Familial adenomatous polyposis and benign intracranial tumors: a new variant of Gardner's syndrome

Abstract

Introduction: Familial adenomatous polyposis (FAP) is associated with malignant tumors of the central nervous system, predominantly medulloblastomas and glioblastoma multiforme (Turcot's syndrome) and with craniofacial osteomas (Gardner's syndrome). This report details the occurrence of benign, intracranial tumors in two related individuals with Gardner's syndrome, an association not previously described.

Patients and methods: A 57-year-old woman (the propositus), her sister, two of her nieces and one of her grandnephews were previously diagnosed with Gardner's syndrome. The propositus came to neurosurgical attention because of vertigo associated with what proved to be an epidermoid cyst of the cerebellopontine angle. Her unaffected children and her relatives with Gardner's syndrome were examined and underwent computed tomography or magnetic resonance imaging.
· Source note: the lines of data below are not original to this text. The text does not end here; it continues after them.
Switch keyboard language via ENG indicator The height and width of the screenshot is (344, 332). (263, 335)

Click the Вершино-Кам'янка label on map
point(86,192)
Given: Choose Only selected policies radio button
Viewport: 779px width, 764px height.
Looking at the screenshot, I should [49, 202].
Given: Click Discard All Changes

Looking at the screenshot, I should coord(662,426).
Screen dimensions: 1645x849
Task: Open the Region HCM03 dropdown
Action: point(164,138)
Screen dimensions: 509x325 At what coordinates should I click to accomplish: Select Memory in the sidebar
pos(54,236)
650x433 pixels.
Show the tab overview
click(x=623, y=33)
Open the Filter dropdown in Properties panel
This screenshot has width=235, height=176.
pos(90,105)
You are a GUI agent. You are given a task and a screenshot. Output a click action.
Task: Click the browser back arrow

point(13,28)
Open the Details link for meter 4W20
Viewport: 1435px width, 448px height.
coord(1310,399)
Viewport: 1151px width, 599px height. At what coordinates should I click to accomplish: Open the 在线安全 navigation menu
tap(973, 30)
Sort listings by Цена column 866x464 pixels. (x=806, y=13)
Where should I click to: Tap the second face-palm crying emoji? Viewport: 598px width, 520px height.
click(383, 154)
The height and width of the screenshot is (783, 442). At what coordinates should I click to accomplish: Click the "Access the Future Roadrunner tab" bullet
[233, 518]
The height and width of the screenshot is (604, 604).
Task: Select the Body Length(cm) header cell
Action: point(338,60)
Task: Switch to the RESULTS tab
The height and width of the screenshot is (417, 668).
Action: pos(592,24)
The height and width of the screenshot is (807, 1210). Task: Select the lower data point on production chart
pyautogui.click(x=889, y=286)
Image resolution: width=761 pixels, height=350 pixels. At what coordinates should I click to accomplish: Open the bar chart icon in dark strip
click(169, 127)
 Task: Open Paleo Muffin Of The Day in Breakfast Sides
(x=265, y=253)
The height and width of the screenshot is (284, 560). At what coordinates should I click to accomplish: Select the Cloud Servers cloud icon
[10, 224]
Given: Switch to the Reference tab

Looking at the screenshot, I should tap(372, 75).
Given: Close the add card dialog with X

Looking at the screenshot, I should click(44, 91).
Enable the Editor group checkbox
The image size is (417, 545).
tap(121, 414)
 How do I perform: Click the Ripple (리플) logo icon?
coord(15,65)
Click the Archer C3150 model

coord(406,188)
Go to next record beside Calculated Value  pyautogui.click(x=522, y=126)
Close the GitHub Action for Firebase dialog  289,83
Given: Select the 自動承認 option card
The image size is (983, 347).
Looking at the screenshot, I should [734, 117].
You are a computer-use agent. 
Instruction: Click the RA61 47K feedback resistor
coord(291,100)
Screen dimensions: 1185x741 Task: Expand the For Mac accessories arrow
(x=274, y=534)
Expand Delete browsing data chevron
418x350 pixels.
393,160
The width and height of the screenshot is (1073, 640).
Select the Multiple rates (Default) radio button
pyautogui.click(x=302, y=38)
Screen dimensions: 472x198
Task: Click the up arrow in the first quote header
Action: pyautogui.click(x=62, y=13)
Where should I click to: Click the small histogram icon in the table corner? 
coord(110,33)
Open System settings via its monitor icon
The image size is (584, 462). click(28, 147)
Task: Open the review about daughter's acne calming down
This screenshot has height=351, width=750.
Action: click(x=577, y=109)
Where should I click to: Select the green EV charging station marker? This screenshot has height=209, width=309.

Results: A 39-year-old woman with Gardner's syndrome, the niece of the propositus, was found to harbor an asymptomatic left frontal meningioma.

Discussion: Familial adenomatous polyposis, Gardner's syndrome, and that variant of Turcot's syndrome in which medulloblastoma predominate, are associated with a mutation of the adenomatous polyposis coli gene. The demonstration that patients with Gardner's syndrome can also have benign, nonneuroglial, intracranial tumors adds to the previously known extracolonic lesions associated with FAP. The molecular characterization of our patients should reveal if benign intracranial tumors represent a pleiotropic manifestation of the adenomatous polyposis coli gene mutation or if other genes are implicated.